All year long, we work hard to set up healthy eating habits for ourselves and our kids, stingily doling out the sweet stuff and limiting sugary snacks and cereal, and then the holidays hit and all those rules seem to get tossed out the window. It sometimes seems impossible to stick to a diet, or even a moderate healthy eating plan, when so many holiday treats are flying at you from every direction.

So I started thinking, is there any way to lighten up on the sugar a little?
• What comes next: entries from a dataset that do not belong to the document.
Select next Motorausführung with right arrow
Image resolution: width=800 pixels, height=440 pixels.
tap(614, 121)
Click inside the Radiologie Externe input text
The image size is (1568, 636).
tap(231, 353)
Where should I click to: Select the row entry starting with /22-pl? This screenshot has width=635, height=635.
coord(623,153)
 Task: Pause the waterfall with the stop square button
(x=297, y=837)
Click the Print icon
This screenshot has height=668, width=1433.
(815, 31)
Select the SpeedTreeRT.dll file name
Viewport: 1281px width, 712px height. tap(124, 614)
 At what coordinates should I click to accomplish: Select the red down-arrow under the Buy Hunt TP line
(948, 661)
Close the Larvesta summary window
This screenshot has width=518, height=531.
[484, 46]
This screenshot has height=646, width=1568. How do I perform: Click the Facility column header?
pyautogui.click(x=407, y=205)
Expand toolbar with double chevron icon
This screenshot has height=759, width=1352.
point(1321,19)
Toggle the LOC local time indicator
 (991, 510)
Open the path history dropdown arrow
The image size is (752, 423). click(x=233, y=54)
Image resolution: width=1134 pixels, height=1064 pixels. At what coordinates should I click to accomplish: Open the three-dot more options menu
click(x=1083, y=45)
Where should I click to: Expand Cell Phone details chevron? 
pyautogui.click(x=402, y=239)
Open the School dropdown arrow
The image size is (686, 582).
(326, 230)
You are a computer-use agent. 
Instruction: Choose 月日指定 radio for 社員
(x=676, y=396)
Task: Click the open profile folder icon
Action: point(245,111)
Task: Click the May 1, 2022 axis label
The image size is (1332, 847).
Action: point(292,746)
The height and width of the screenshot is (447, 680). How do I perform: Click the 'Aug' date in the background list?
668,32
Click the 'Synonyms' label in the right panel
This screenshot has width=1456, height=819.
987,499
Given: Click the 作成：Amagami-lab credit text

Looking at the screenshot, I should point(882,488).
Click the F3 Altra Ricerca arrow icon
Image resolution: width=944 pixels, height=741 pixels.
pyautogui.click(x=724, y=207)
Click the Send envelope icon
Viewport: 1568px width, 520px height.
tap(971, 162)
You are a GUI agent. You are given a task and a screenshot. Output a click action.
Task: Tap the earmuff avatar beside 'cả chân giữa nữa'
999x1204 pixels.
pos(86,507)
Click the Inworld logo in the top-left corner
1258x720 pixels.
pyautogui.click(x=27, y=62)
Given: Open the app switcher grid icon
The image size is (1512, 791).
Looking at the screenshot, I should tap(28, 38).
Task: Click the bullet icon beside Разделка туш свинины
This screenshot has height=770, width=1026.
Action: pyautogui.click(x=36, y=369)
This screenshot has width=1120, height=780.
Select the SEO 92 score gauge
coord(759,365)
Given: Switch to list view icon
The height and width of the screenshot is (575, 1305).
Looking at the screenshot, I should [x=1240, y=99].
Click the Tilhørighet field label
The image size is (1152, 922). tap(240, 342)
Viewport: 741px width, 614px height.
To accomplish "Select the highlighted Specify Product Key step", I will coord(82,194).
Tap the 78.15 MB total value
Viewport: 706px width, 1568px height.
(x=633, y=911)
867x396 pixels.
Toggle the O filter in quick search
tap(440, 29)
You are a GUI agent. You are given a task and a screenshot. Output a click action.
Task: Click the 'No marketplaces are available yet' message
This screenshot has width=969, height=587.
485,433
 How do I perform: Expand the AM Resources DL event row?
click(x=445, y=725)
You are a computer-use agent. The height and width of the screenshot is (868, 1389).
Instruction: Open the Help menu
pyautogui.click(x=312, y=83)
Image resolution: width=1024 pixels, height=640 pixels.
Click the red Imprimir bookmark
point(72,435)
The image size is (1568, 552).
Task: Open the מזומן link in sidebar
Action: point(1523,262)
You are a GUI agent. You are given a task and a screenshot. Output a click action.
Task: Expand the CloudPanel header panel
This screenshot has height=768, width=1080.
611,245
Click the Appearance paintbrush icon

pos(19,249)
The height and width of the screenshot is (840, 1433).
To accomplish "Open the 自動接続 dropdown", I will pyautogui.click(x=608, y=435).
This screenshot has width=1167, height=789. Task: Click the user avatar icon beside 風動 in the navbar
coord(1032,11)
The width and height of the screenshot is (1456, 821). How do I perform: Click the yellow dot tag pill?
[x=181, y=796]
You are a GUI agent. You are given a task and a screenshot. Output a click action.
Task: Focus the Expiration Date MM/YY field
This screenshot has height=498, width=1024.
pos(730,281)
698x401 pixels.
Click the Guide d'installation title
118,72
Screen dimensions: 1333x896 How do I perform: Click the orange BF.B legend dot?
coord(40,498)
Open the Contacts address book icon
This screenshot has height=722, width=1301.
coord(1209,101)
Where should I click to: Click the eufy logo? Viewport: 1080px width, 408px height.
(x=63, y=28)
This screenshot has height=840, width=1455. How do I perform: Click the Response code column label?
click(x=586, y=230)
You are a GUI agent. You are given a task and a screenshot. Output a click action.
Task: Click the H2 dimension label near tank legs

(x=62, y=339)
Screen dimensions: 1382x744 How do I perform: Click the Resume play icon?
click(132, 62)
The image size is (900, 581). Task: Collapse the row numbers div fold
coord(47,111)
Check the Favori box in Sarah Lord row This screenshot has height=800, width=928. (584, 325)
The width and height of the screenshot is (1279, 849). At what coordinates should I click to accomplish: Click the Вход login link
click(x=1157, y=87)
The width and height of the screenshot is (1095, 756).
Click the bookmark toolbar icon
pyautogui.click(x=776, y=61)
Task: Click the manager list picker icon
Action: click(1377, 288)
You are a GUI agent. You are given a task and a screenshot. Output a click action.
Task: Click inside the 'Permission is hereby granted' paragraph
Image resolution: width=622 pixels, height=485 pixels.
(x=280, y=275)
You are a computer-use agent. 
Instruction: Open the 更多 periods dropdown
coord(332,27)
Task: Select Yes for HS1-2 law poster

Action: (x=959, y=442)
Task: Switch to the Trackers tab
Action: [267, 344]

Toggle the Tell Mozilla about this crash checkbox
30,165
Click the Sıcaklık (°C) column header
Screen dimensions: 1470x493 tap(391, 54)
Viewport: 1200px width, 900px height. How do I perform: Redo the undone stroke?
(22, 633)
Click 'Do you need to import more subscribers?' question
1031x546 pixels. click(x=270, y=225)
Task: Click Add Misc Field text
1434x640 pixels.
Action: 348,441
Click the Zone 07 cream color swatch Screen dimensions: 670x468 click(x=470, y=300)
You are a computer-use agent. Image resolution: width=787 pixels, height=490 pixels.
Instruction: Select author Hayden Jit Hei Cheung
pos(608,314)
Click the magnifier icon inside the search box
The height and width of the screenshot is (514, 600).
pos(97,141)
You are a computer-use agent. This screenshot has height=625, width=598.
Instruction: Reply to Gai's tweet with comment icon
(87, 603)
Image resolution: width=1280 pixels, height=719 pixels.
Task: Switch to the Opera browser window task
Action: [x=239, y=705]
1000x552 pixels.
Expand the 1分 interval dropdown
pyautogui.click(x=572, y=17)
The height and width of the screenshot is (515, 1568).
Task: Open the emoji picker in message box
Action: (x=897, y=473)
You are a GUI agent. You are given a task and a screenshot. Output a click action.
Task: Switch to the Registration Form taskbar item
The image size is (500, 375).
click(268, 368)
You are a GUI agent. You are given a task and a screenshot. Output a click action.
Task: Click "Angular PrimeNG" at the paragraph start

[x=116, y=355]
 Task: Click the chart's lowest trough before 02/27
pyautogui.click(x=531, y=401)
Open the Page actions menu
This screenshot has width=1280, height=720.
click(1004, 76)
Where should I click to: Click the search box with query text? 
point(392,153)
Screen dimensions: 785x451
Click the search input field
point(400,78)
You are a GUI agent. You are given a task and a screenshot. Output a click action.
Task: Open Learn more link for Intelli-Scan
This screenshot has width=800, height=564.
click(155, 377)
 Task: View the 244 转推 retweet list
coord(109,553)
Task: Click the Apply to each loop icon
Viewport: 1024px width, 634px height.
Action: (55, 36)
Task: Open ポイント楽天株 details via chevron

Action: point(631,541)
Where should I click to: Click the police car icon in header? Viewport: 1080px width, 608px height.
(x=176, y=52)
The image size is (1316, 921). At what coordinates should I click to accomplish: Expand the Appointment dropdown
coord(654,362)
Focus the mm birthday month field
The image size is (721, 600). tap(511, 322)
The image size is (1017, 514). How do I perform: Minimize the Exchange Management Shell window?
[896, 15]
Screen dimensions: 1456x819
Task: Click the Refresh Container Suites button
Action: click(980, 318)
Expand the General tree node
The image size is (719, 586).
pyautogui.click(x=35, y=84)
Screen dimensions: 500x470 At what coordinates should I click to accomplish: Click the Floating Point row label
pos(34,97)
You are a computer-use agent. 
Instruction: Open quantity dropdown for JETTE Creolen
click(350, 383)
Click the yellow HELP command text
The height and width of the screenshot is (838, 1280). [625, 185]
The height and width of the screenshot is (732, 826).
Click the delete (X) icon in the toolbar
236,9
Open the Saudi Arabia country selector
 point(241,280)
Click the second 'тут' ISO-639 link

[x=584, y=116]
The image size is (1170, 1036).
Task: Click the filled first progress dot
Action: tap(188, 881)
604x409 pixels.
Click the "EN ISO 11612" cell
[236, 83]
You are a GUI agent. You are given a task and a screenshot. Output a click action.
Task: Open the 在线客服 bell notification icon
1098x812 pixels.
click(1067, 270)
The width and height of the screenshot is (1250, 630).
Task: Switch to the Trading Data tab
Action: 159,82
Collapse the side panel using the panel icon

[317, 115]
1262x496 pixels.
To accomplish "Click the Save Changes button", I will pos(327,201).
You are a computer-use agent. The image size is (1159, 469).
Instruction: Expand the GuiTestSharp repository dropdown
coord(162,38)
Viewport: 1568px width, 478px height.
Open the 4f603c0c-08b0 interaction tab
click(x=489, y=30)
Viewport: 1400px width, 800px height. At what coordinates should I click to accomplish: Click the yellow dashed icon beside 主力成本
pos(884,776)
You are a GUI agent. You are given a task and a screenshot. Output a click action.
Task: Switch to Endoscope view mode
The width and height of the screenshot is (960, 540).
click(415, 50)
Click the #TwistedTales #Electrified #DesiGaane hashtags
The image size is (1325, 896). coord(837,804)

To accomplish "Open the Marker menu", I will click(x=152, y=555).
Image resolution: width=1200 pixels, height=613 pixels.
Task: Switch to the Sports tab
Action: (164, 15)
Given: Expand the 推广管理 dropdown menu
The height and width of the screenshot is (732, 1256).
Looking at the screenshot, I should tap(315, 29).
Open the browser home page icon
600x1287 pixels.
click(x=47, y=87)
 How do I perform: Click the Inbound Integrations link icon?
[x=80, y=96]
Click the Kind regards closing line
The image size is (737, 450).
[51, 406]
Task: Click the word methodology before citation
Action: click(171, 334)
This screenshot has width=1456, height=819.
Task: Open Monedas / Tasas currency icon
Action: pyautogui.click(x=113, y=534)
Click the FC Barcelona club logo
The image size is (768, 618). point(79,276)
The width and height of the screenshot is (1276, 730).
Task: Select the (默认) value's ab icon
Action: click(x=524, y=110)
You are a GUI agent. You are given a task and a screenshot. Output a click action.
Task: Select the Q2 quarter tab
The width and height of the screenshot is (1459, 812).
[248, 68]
Not to take it away entirely, for sweet treats are as essential to the holiday season as colorful lights, snowmen, and the big jolly man in the red suit; but to see if there is a chance of eliminating a little here and there. So below I share with you a few ideas for limiting sugar during this sweet season.

You can reduce or eliminate sugar in many holiday baking recipes. Try making your favorite cookie batch with ¼ to ½ cup less sugar and see how you like it. You can eliminate plain white sugar entirely and substitute the same ratio of the granulated variety of Splenda, the no calorie sweetener. There is also Splenda sugar blend and brown sugar blend, which contain half of the amount of calories as the regular types of sugar.

Then there are natural sugar substitutes, such as agave syrup, stevia, and good old honey. These are generally tricky to bake with, but can be used in place of sugar or artificial sweetener in coffee, tea, and hot cocoa recipes.

You can also try to mix in a few healthier recipes, just so your family doesn’t forget about healthy eating during the holiday season. My favorite way to serve a wholesome and easy dessert is fresh cut fruit with lowfat vanilla yogurt. A dressy alternative is to layer fruit such as berries, yogurt and granola in a trifle dish for a pretty holiday dessert or brunch dish. My sister-in-law brought this Layered Berry Trifle to my son’s birthday party last year and it was a huge hit - One of the first things to go!



Layered Berry Trifle

Get The Recipe For Layered Berry Trifle


Get the recipe for Layered Berry Trifle


Made with vanilla yogurt, fresh strawberries, lemon juice, lemon zest, fresh raspberries, frozen raspberries, fresh blueberries, frozen blueberries


Serves/Makes: 12

  • 3 cups halved fresh strawberries
  • 1 teaspoon fresh lemon juice
  • 1 teaspoon grated lemon zest
  • 1 pint fresh raspberries
  • OR
  • 1 package (10 ounce size) frozen raspberries, thawed
  • 2 cups fresh blueberries
  • OR
  • 2 packages (10 ounce size) frozen blueberries, thawed
  • 1 container (32 ounce size) fat free or low-fat vanilla yogurt
  • 4 cups granola

Combine the strawberries, lemon juice, and lemon zest in a bowl, tossing to blend. Set aside.

Assemble the trifle by placing a layer of half of granola in the bottom of glass trifle dish or bowl, followed by half of the yogurt, then the strawberries. Follow with the blueberries, then raspberries. Top with remaining granola and yogurt. Garnish with more fresh berries if desired.